Google Chairman Eric Schmidt testified that Jonathan Schwartz, who started… (Scott Olson, Getty Images )
Google Inc. Chairman Eric Schmidt testified that his company developed the Android operating system using the Java programming language after partnership talks with Sun Microsystems Inc. fell through and Sun made no demand for a license to use Java.
Sun sought $30 million to $50 million and tight control over Java's use for Android, Schmidt told jurors Tuesday in federal court in San Francisco during Oracle Corp.'s trial against Google. When deal negotiations fell through in 2006, Google built the Android software for mobile devices using aspects of the Java platform without infringing on Sun's intellectual property, he said. Oracle now owns Java.
Schmidt said that based on his understanding of Sun's licensing requirements for Java, Google's use of the programming language's tools in Android without a license was "permissible" and "legally correct." He said Jonathan Schwartz, who started as Sun's chief executive in April 2006, never asked the search engine operator to take a license.

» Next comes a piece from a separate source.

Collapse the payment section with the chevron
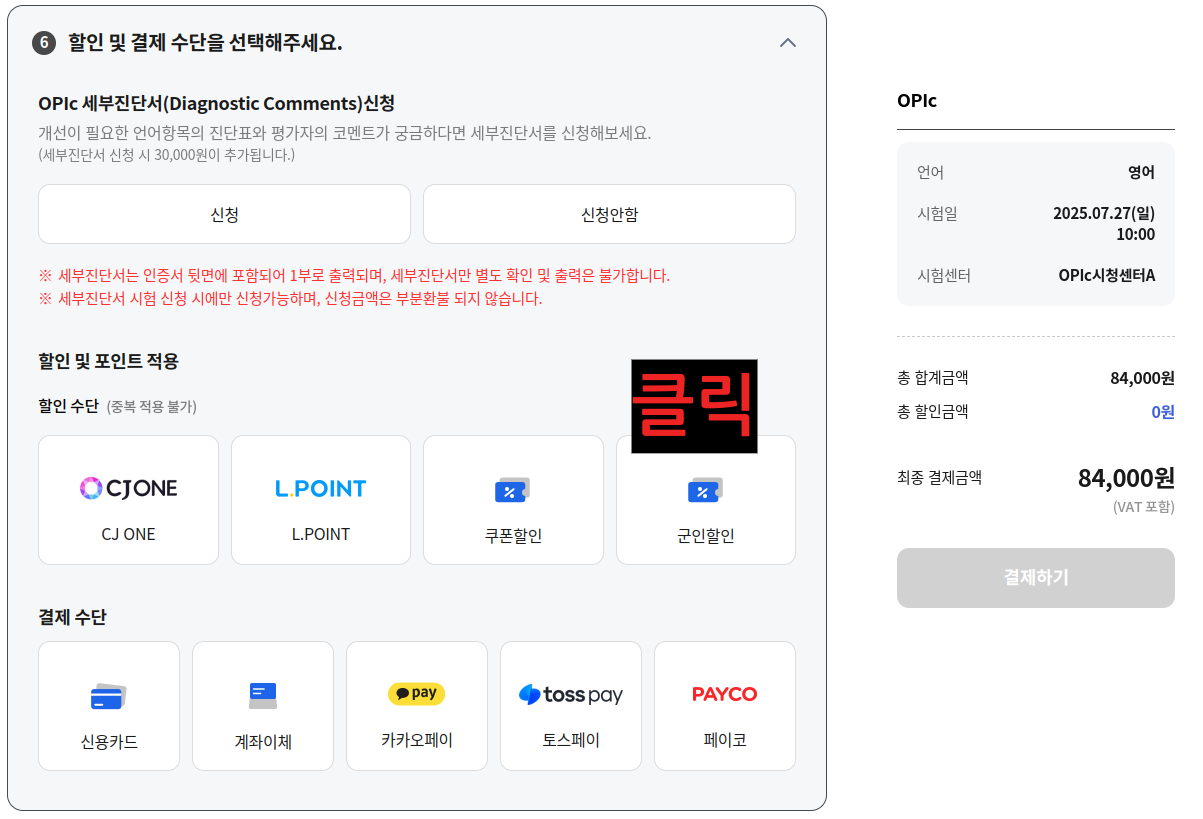 point(787,43)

Oracle is seeking $1 billion in damages and a court order blocking sales of Android devices unless Mountain View, Calif.-based Google pays for a license. The operating system runs on more than 300 million smartphones.
"Schwartz didn't express any concerns about the use of Java?" Robert Van Nest, Google's lawyer, asked Schmidt today. "Did he complain?"
"He did not," said Schmidt, a former chief technical officer at Sun who was the primary executive in charge of Java.
"Did he tell you that you needed a license to use Java's APIs" or application programming interfaces? Van Nest asked.
"He did not," Schmidt said.
Google plans to call Schwartz as a witness, according to a court filing.
Schmidt said Sun co-founder Scott McNealy saw the Android partnership with Google as a way to boost revenue.
"He understood the benefit of having a billion users," Schmidt testified. "I took that to mean he wanted money."
McNealy said in an e-mail shown to the jury that he supported "taking a risk with Java" to develop open source smartphone software. "I just need to understand the economics," McNealy said.